Article by David Abbott, Senior Associate Editor, Timber Processing September 2017

Although published from North America, Timber Processing is actually an international magazine. Since late 2009, a portion of our readership has been in European countries. As such, we make an effort to cover international aspects of the industry as much as possible. Unfortunately, frequent international travel, such as the editors undertake domestically to prepare the articles that appear each issue, can be costly, but we do what we can.

As for me personally, in 2010 I went to Germany and Austria and brought back several articles on companies there with sawmill supplier Springer and its affiliate Microtec. Those articles appeared in this magazine and others from Hatton-Brown Publishers. In 2013 I even brought back a story on a remote mill in Romania. Now that was an experience—dark brown tap water from the hotel sink, an irate taxi cab driver I thought might murder me. Fun times.

This summer I had the opportunity to do some more international travel. For the second time, I attended the massive Elmia Wood show, held in Sweden in June (I had also been to the last Elmia, in 2013, just before my adventure in Romania). Elmia is advertised as the world’s largest forestry fair, and with a reported attendance of some 40,000, I believe it. The four-mile walking trail of live equipment demonstrations was PACKED. In fact it was so crowded that at one point, my colleague and I lost site of each other for just a second while I took a picture, and it took us more than an hour to find each other again.

I skipped the second day of the four-day show to make a visit to the Södra Skogsägarna sawmill in Unnefors, about a 25-mile drive from Jönköping, the town where we stay during the Elmia show. Anders Frykman, a rep from Söderhamn Eriksson, a USNR subsidiary that supplied most of the mill’s machinery, picked me up at my hotel that morning. Anders had helped set up the meeting before I left for Sweden.

Now, I haven’t mentioned yet that this summer was very much the opposite of my two previous June trips to Sweden, both of which offered very warm, dry weather. This time it was rainy and cold. On top of that, for much of the two weeks before I left, every single person in my immediate family had been very ill with a stomach virus; my older son caught it twice. I took care of and cleaned up after all of them, and somehow never caught it. I just knew I was going to come down with it the morning of my flight to Sweden, but as it happened, fortune smiled and I escaped the virus unscathed.

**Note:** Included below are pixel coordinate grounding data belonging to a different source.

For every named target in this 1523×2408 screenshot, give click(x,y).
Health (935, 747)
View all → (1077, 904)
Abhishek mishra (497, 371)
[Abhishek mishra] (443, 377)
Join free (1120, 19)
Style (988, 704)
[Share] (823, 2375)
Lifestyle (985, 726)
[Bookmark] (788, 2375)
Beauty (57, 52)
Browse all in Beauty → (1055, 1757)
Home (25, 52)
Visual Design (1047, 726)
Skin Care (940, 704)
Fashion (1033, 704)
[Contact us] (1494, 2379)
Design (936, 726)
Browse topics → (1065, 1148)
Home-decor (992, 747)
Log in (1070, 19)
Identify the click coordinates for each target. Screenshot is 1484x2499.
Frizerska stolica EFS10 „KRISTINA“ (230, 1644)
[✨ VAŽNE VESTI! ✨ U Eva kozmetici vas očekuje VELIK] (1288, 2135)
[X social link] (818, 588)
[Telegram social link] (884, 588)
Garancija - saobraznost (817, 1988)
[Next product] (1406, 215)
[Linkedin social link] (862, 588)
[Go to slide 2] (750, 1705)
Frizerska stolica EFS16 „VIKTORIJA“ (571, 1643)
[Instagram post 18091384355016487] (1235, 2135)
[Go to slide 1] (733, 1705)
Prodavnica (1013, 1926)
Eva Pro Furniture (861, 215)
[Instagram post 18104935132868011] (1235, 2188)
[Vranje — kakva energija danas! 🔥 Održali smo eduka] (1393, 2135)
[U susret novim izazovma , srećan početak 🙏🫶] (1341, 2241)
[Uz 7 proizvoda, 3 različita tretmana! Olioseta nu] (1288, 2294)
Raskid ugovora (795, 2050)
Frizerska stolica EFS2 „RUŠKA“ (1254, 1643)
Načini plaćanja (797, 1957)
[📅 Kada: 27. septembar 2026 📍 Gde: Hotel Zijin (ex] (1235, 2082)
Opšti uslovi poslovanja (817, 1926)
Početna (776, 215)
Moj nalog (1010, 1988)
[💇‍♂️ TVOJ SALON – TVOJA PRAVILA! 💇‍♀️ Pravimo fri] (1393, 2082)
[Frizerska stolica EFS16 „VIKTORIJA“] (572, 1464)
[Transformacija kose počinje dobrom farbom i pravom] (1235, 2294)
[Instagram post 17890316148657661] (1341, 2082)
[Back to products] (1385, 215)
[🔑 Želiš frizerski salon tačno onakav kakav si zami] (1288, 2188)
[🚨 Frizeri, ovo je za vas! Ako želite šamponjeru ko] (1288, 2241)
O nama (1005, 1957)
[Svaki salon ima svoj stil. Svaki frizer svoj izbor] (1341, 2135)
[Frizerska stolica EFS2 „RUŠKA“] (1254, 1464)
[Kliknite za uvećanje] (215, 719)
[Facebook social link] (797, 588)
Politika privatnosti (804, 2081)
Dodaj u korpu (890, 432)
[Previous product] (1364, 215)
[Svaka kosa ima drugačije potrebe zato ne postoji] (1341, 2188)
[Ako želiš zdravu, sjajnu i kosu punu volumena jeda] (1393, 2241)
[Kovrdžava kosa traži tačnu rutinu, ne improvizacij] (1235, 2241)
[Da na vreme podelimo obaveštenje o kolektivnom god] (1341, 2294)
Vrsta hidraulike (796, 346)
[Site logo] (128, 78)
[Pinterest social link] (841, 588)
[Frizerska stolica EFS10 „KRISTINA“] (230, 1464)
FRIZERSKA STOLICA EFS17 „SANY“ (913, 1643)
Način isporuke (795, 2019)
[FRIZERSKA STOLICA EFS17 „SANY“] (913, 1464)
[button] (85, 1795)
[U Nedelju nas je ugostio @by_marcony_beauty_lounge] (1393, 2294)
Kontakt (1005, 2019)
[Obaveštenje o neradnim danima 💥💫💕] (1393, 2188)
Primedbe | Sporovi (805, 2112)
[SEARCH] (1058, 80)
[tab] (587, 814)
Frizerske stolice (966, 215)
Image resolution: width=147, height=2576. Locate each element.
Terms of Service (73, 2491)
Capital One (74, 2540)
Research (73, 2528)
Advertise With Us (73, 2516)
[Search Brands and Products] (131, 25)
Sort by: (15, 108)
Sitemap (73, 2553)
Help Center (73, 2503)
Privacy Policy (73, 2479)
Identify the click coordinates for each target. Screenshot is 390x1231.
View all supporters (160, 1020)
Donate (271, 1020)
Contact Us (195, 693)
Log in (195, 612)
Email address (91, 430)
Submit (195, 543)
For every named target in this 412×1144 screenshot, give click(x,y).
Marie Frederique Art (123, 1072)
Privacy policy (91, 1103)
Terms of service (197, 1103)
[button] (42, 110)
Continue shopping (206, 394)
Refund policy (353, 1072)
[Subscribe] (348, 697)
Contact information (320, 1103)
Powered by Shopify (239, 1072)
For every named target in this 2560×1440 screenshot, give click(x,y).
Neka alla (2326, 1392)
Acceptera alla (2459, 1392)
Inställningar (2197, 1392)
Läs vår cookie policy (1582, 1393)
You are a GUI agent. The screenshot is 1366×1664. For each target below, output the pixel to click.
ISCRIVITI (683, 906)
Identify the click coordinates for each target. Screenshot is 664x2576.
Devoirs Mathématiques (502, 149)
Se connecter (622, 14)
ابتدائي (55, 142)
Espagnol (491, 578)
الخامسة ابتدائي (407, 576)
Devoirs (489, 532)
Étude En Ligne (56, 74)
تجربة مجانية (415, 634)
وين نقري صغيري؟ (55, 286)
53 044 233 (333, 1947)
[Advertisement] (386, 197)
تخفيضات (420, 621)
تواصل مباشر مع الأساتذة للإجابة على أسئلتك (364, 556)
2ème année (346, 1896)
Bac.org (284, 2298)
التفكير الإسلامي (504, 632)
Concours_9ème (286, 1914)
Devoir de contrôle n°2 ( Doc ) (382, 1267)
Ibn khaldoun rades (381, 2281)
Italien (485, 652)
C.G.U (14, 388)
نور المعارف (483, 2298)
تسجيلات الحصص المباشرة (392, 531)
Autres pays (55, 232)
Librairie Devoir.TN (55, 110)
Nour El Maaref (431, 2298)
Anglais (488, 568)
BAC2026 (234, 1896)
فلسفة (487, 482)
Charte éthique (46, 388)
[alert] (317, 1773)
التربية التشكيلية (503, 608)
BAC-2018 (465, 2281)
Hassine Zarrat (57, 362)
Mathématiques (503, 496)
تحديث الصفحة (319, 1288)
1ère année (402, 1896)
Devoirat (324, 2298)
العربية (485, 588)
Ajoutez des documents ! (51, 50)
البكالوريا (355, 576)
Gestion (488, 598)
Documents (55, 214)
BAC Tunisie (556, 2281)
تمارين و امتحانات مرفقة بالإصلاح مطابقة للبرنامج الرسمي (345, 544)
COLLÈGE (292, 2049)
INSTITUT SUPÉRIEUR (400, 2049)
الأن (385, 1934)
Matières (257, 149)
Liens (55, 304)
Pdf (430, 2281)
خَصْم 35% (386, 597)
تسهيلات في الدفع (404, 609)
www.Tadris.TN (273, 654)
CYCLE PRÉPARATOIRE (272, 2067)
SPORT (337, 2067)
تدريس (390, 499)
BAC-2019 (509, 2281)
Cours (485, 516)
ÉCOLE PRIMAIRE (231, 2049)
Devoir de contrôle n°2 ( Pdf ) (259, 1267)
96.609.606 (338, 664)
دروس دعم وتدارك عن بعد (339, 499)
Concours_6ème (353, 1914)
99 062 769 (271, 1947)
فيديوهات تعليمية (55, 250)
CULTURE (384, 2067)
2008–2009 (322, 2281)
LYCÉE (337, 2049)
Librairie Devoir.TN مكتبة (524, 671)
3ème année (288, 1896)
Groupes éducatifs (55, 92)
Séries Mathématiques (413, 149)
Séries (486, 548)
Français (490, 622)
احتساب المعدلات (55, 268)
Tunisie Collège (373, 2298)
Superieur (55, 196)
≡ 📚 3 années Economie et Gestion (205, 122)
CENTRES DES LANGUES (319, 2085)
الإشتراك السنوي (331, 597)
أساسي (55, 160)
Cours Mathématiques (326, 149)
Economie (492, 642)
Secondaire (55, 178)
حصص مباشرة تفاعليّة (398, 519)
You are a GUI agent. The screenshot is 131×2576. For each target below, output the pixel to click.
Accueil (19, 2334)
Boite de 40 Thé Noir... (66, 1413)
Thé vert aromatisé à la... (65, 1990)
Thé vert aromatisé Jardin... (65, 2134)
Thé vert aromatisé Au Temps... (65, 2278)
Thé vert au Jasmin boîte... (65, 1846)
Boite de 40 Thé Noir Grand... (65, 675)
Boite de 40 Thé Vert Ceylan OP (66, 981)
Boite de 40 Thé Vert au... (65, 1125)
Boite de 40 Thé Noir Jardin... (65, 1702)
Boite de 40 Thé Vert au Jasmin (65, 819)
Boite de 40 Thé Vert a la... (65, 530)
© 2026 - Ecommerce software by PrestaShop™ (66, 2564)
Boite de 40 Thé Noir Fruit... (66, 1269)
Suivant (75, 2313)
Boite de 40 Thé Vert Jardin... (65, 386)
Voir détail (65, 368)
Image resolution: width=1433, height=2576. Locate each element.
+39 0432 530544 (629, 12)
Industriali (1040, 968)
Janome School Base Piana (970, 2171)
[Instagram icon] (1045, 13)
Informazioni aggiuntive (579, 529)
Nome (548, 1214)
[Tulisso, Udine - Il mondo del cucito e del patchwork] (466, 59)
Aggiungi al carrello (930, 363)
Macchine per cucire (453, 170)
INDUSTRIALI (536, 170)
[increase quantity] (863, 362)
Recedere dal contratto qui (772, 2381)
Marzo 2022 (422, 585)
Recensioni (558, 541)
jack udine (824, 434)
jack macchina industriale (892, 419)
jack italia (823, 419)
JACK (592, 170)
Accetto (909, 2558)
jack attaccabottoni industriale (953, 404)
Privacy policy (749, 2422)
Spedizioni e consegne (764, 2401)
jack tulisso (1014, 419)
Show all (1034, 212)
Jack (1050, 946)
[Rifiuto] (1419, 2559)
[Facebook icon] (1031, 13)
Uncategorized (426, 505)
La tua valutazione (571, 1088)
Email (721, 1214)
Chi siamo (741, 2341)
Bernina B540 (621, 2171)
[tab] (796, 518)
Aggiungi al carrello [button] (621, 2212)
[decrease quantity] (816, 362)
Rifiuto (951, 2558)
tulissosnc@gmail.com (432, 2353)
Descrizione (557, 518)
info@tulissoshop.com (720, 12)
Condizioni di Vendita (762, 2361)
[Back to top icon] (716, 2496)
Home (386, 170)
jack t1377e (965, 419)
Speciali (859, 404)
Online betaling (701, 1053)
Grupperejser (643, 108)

Until the morning of my meeting with Södra, that is. Thank God I never actually got sick but I sure felt like I was going to at any minute. Even so I managed to do the interview and tour the mill. The article that resulted from that visit begins on page 14 of this issue, and by now I’ve sure you’ve seen this issue’s cover photo from the Södra Unnefors sawmill.

Interestingly, Södra is actually a kind of a cooperative of many different private timberland owners who collectively own the means of production as a way of getting better prices for all of them. It’s not quite like anything we have in the U.S., to my knowledge anyway. It might, however, be something that some might want to consider, especially as many find their timberland holdings shrinking and as the pattern of forest ownership has been changing in the last several years. After all, there’s strength in numbers.